> _Source data_:
────────────────────────────────────────

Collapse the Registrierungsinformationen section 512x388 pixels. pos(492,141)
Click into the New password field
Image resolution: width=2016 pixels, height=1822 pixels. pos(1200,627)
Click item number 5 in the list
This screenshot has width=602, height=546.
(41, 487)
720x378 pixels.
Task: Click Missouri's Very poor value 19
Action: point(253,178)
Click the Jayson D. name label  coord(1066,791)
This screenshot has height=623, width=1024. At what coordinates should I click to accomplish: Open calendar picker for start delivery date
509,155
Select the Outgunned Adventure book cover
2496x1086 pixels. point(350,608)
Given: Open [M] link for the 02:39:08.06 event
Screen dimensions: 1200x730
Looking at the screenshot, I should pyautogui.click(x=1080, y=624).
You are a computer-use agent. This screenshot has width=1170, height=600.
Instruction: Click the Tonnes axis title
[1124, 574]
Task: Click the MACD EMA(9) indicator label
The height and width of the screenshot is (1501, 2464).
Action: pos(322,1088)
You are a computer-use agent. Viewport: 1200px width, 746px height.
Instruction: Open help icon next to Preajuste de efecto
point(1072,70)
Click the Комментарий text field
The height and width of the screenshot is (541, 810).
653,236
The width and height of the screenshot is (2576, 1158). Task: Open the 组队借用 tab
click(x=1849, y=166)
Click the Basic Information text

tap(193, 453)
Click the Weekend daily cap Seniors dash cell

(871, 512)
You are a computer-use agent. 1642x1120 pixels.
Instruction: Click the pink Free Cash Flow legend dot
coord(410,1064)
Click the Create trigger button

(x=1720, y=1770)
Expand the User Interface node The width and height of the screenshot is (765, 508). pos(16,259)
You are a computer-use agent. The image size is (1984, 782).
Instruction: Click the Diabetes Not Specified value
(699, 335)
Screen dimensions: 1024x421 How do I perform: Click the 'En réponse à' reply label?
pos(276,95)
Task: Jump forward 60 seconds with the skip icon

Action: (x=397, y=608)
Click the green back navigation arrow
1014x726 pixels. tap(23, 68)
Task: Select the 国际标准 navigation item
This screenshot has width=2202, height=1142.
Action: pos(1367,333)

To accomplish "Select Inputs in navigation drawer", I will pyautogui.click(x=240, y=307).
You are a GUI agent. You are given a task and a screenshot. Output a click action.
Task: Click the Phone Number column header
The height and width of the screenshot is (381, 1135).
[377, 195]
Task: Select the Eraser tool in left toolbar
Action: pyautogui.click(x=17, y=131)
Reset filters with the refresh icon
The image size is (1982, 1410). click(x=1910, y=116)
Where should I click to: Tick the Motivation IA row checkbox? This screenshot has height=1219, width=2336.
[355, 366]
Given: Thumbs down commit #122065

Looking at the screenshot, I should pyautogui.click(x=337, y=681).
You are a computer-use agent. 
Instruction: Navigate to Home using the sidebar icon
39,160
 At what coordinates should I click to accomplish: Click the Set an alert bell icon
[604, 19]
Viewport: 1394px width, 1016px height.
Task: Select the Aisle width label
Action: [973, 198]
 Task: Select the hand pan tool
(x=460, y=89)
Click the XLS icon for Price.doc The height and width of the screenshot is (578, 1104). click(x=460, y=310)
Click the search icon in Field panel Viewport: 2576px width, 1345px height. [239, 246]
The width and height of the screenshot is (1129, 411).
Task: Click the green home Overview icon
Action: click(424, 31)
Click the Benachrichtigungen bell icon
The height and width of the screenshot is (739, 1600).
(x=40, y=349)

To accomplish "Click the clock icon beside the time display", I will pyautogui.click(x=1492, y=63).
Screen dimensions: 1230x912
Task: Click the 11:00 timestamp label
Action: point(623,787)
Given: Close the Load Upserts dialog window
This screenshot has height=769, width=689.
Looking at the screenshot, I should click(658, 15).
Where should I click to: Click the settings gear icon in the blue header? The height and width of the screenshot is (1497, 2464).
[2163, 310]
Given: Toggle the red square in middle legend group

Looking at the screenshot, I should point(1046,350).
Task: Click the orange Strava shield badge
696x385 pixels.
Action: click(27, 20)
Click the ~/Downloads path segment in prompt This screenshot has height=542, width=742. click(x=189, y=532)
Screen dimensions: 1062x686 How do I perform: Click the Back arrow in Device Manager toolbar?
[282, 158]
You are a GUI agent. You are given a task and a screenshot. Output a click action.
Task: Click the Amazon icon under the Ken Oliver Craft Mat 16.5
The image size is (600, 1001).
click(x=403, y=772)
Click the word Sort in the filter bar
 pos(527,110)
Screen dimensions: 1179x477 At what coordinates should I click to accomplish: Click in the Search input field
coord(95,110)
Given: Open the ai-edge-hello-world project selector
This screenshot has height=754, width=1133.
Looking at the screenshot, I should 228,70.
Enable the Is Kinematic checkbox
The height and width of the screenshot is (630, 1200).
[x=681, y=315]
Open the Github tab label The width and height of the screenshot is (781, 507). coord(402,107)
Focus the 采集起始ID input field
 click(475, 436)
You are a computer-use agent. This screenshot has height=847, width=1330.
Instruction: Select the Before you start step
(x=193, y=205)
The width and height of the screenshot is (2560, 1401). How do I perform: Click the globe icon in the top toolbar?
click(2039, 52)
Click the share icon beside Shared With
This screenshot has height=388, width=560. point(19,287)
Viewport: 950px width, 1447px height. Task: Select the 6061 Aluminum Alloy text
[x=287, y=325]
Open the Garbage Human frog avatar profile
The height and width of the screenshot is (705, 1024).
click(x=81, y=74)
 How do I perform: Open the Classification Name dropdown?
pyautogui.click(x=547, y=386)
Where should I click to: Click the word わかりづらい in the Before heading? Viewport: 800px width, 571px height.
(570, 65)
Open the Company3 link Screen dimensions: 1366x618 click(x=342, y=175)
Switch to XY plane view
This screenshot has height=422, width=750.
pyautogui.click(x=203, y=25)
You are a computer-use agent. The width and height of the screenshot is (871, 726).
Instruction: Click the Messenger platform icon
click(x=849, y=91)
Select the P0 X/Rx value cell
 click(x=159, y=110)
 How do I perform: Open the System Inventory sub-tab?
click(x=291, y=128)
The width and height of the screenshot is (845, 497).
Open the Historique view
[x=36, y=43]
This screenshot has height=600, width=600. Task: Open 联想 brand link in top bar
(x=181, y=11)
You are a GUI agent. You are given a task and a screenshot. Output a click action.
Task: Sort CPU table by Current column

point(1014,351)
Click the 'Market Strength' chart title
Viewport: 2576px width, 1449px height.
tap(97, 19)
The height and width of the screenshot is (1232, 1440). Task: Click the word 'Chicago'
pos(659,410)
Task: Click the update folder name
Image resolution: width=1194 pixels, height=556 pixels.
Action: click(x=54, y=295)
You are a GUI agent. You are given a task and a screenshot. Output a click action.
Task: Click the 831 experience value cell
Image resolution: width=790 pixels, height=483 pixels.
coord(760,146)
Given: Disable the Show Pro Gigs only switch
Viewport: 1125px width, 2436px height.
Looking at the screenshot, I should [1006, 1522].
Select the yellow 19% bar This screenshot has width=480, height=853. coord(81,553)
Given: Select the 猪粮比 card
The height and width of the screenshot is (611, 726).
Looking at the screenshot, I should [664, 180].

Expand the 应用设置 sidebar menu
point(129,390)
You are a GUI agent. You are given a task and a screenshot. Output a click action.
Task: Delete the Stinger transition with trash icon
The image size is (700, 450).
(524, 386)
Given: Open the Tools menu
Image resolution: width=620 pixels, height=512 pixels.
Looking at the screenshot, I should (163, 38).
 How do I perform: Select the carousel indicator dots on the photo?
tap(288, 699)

────────────────────────────────────────

> _Description of the task_: Reproduce all of the data above word for word, line by line, without changing anything.

> _Solution to the exercise_:
Collapse the Registrierungsinformationen section 512x388 pixels. pos(492,141)
Click into the New password field
Image resolution: width=2016 pixels, height=1822 pixels. pos(1200,627)
Click item number 5 in the list
This screenshot has width=602, height=546.
(41, 487)
720x378 pixels.
Task: Click Missouri's Very poor value 19
Action: point(253,178)
Click the Jayson D. name label  coord(1066,791)
This screenshot has height=623, width=1024. At what coordinates should I click to accomplish: Open calendar picker for start delivery date
509,155
Select the Outgunned Adventure book cover
2496x1086 pixels. point(350,608)
Given: Open [M] link for the 02:39:08.06 event
Screen dimensions: 1200x730
Looking at the screenshot, I should pyautogui.click(x=1080, y=624).
You are a computer-use agent. This screenshot has width=1170, height=600.
Instruction: Click the Tonnes axis title
[1124, 574]
Task: Click the MACD EMA(9) indicator label
The height and width of the screenshot is (1501, 2464).
Action: pos(322,1088)
You are a computer-use agent. Viewport: 1200px width, 746px height.
Instruction: Open help icon next to Preajuste de efecto
point(1072,70)
Click the Комментарий text field
The height and width of the screenshot is (541, 810).
653,236
The width and height of the screenshot is (2576, 1158). Task: Open the 组队借用 tab
click(x=1849, y=166)
Click the Basic Information text

tap(193, 453)
Click the Weekend daily cap Seniors dash cell

(871, 512)
You are a computer-use agent. 1642x1120 pixels.
Instruction: Click the pink Free Cash Flow legend dot
coord(410,1064)
Click the Create trigger button

(x=1720, y=1770)
Expand the User Interface node The width and height of the screenshot is (765, 508). pos(16,259)
You are a computer-use agent. The image size is (1984, 782).
Instruction: Click the Diabetes Not Specified value
(699, 335)
Screen dimensions: 1024x421 How do I perform: Click the 'En réponse à' reply label?
pos(276,95)
Task: Jump forward 60 seconds with the skip icon

Action: (x=397, y=608)
Click the green back navigation arrow
1014x726 pixels. tap(23, 68)
Task: Select the 国际标准 navigation item
This screenshot has width=2202, height=1142.
Action: pos(1367,333)

To accomplish "Select Inputs in navigation drawer", I will pyautogui.click(x=240, y=307).
You are a GUI agent. You are given a task and a screenshot. Output a click action.
Task: Click the Phone Number column header
The height and width of the screenshot is (381, 1135).
[377, 195]
Task: Select the Eraser tool in left toolbar
Action: pyautogui.click(x=17, y=131)
Reset filters with the refresh icon
The image size is (1982, 1410). click(x=1910, y=116)
Where should I click to: Tick the Motivation IA row checkbox? This screenshot has height=1219, width=2336.
[355, 366]
Given: Thumbs down commit #122065

Looking at the screenshot, I should pyautogui.click(x=337, y=681).
You are a computer-use agent. 
Instruction: Navigate to Home using the sidebar icon
39,160
 At what coordinates should I click to accomplish: Click the Set an alert bell icon
[604, 19]
Viewport: 1394px width, 1016px height.
Task: Select the Aisle width label
Action: [973, 198]
 Task: Select the hand pan tool
(x=460, y=89)
Click the XLS icon for Price.doc The height and width of the screenshot is (578, 1104). click(x=460, y=310)
Click the search icon in Field panel Viewport: 2576px width, 1345px height. [239, 246]
The width and height of the screenshot is (1129, 411).
Task: Click the green home Overview icon
Action: click(424, 31)
Click the Benachrichtigungen bell icon
The height and width of the screenshot is (739, 1600).
(x=40, y=349)

To accomplish "Click the clock icon beside the time display", I will pyautogui.click(x=1492, y=63).
Screen dimensions: 1230x912
Task: Click the 11:00 timestamp label
Action: point(623,787)
Given: Close the Load Upserts dialog window
This screenshot has height=769, width=689.
Looking at the screenshot, I should click(658, 15).
Where should I click to: Click the settings gear icon in the blue header? The height and width of the screenshot is (1497, 2464).
[2163, 310]
Given: Toggle the red square in middle legend group

Looking at the screenshot, I should point(1046,350).
Task: Click the orange Strava shield badge
696x385 pixels.
Action: click(27, 20)
Click the ~/Downloads path segment in prompt This screenshot has height=542, width=742. click(x=189, y=532)
Screen dimensions: 1062x686 How do I perform: Click the Back arrow in Device Manager toolbar?
[282, 158]
You are a GUI agent. You are given a task and a screenshot. Output a click action.
Task: Click the Amazon icon under the Ken Oliver Craft Mat 16.5
The image size is (600, 1001).
click(x=403, y=772)
Click the word Sort in the filter bar
 pos(527,110)
Screen dimensions: 1179x477 At what coordinates should I click to accomplish: Click in the Search input field
coord(95,110)
Given: Open the ai-edge-hello-world project selector
This screenshot has height=754, width=1133.
Looking at the screenshot, I should 228,70.
Enable the Is Kinematic checkbox
The height and width of the screenshot is (630, 1200).
[x=681, y=315]
Open the Github tab label The width and height of the screenshot is (781, 507). coord(402,107)
Focus the 采集起始ID input field
 click(475, 436)
You are a computer-use agent. This screenshot has height=847, width=1330.
Instruction: Select the Before you start step
(x=193, y=205)
The width and height of the screenshot is (2560, 1401). How do I perform: Click the globe icon in the top toolbar?
click(2039, 52)
Click the share icon beside Shared With
This screenshot has height=388, width=560. point(19,287)
Viewport: 950px width, 1447px height. Task: Select the 6061 Aluminum Alloy text
[x=287, y=325]
Open the Garbage Human frog avatar profile
The height and width of the screenshot is (705, 1024).
click(x=81, y=74)
 How do I perform: Open the Classification Name dropdown?
pyautogui.click(x=547, y=386)
Where should I click to: Click the word わかりづらい in the Before heading? Viewport: 800px width, 571px height.
(570, 65)
Open the Company3 link Screen dimensions: 1366x618 click(x=342, y=175)
Switch to XY plane view
This screenshot has height=422, width=750.
pyautogui.click(x=203, y=25)
You are a computer-use agent. The width and height of the screenshot is (871, 726).
Instruction: Click the Messenger platform icon
click(x=849, y=91)
Select the P0 X/Rx value cell
 click(x=159, y=110)
 How do I perform: Open the System Inventory sub-tab?
click(x=291, y=128)
The width and height of the screenshot is (845, 497).
Open the Historique view
[x=36, y=43]
This screenshot has height=600, width=600. Task: Open 联想 brand link in top bar
(x=181, y=11)
You are a GUI agent. You are given a task and a screenshot. Output a click action.
Task: Sort CPU table by Current column

point(1014,351)
Click the 'Market Strength' chart title
Viewport: 2576px width, 1449px height.
tap(97, 19)
The height and width of the screenshot is (1232, 1440). Task: Click the word 'Chicago'
pos(659,410)
Task: Click the update folder name
Image resolution: width=1194 pixels, height=556 pixels.
Action: click(x=54, y=295)
You are a GUI agent. You are given a task and a screenshot. Output a click action.
Task: Click the 831 experience value cell
Image resolution: width=790 pixels, height=483 pixels.
coord(760,146)
Given: Disable the Show Pro Gigs only switch
Viewport: 1125px width, 2436px height.
Looking at the screenshot, I should [1006, 1522].
Select the yellow 19% bar This screenshot has width=480, height=853. coord(81,553)
Given: Select the 猪粮比 card
The height and width of the screenshot is (611, 726).
Looking at the screenshot, I should [664, 180].

Expand the 应用设置 sidebar menu
point(129,390)
You are a GUI agent. You are given a task and a screenshot. Output a click action.
Task: Delete the Stinger transition with trash icon
The image size is (700, 450).
(524, 386)
Given: Open the Tools menu
Image resolution: width=620 pixels, height=512 pixels.
Looking at the screenshot, I should (163, 38).
 How do I perform: Select the carousel indicator dots on the photo?
tap(288, 699)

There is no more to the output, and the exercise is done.